A: It was Todd Skinner, our chief of staff, who I think was employee No. 11 at the company, and one of the guys who, when he came in, really challenged me. He said, "Jason, you say you have happiness, you want to build happiness, unbelievable experiences for your team and your customers, these are key commitments you've made. But how are you really doing those things?"

He came in originally as a salesperson, and I moved him into culture almost instantly and we worked hard on building that together: the culture that we have within the organization. He was good friends with Tony (Gareri, CEO of Roma Moulding, featured in an earlier interview), and instrumental in helping me build the company.

Q: Entrepreneurs don't talk a lot about succession planning, they often don't have succession plans. This was clearly a key person, and an illustration of how a sudden death can have a significant impact on a company. How did his death affect the company, and you?

A: Super tough. Very close friend of mine so it was super tough on me, it made me ask myself a lot of questions about my succession planning. For the company, a person like that can't be replaced because of what he did and his heart and his goal in life was to help people achieve the things they never thought were possible.
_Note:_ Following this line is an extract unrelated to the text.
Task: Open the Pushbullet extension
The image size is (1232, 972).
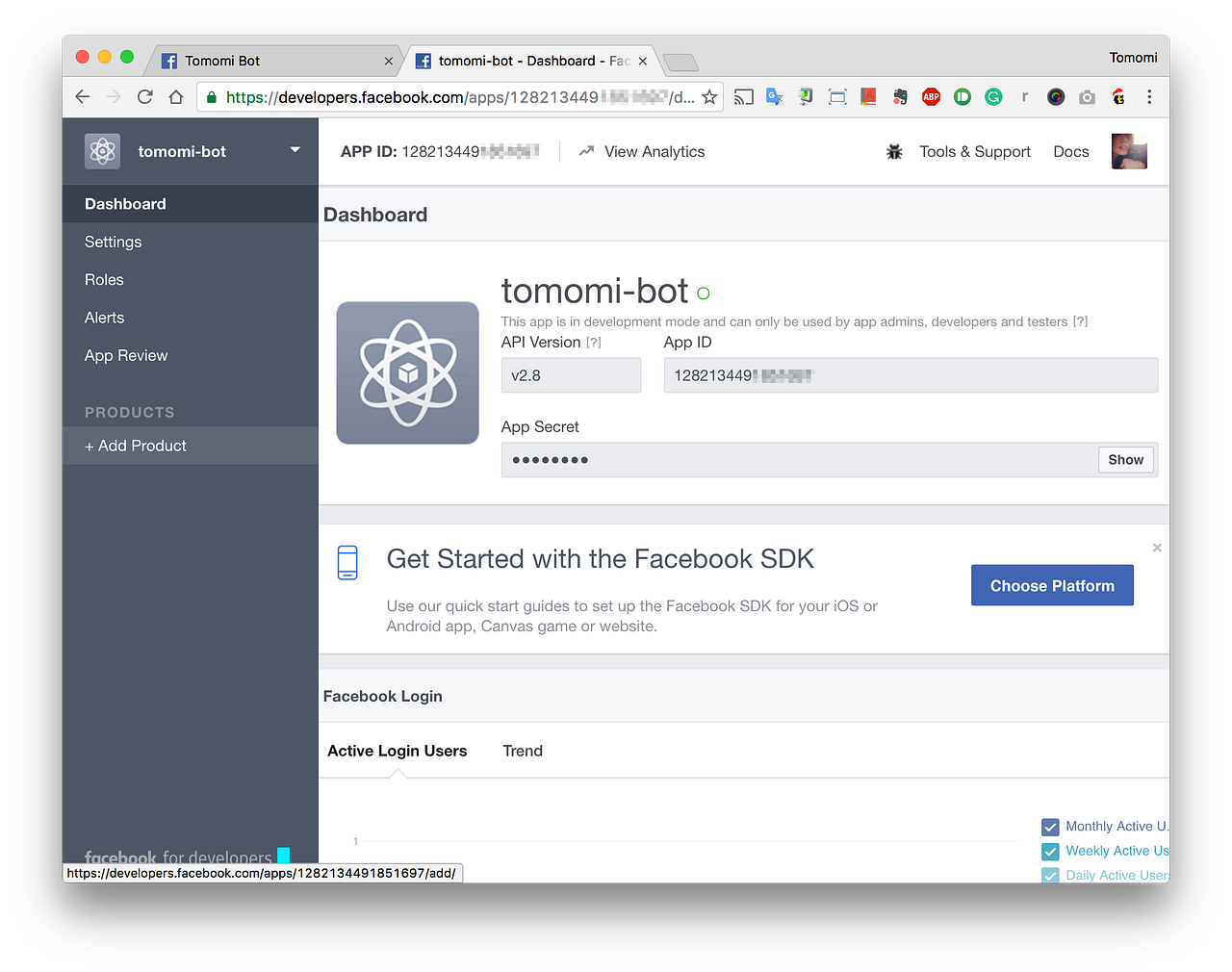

What we did is create culture ambassadors. It's like when you want to vote in a mayor, you voted these people in, and they were our culture ambassadors. There are eight of them in our company. Three of them were people who were very close to Todd, and they will stay there every year all year. Another five are voted in every single year.

And we have culture mentors. Tony (Gareri) is actually one of our culture mentors. Bruce Croxon is another culture mentor, and he's a friend of mine, and then Dan Carter, who was a close friend of Todd's. These guys care about people and building happiness.

Our culture ambassadors report to our culture mentors on what they're doing, and initiatives they're taking. And they're really the voice of the company because culture is a living, breathing thing. They meet every week, I sit down with them once a month, and we talk about their plans and how we can continue to build the culture. It was too hard to replace one person so we essentially put it on eight people.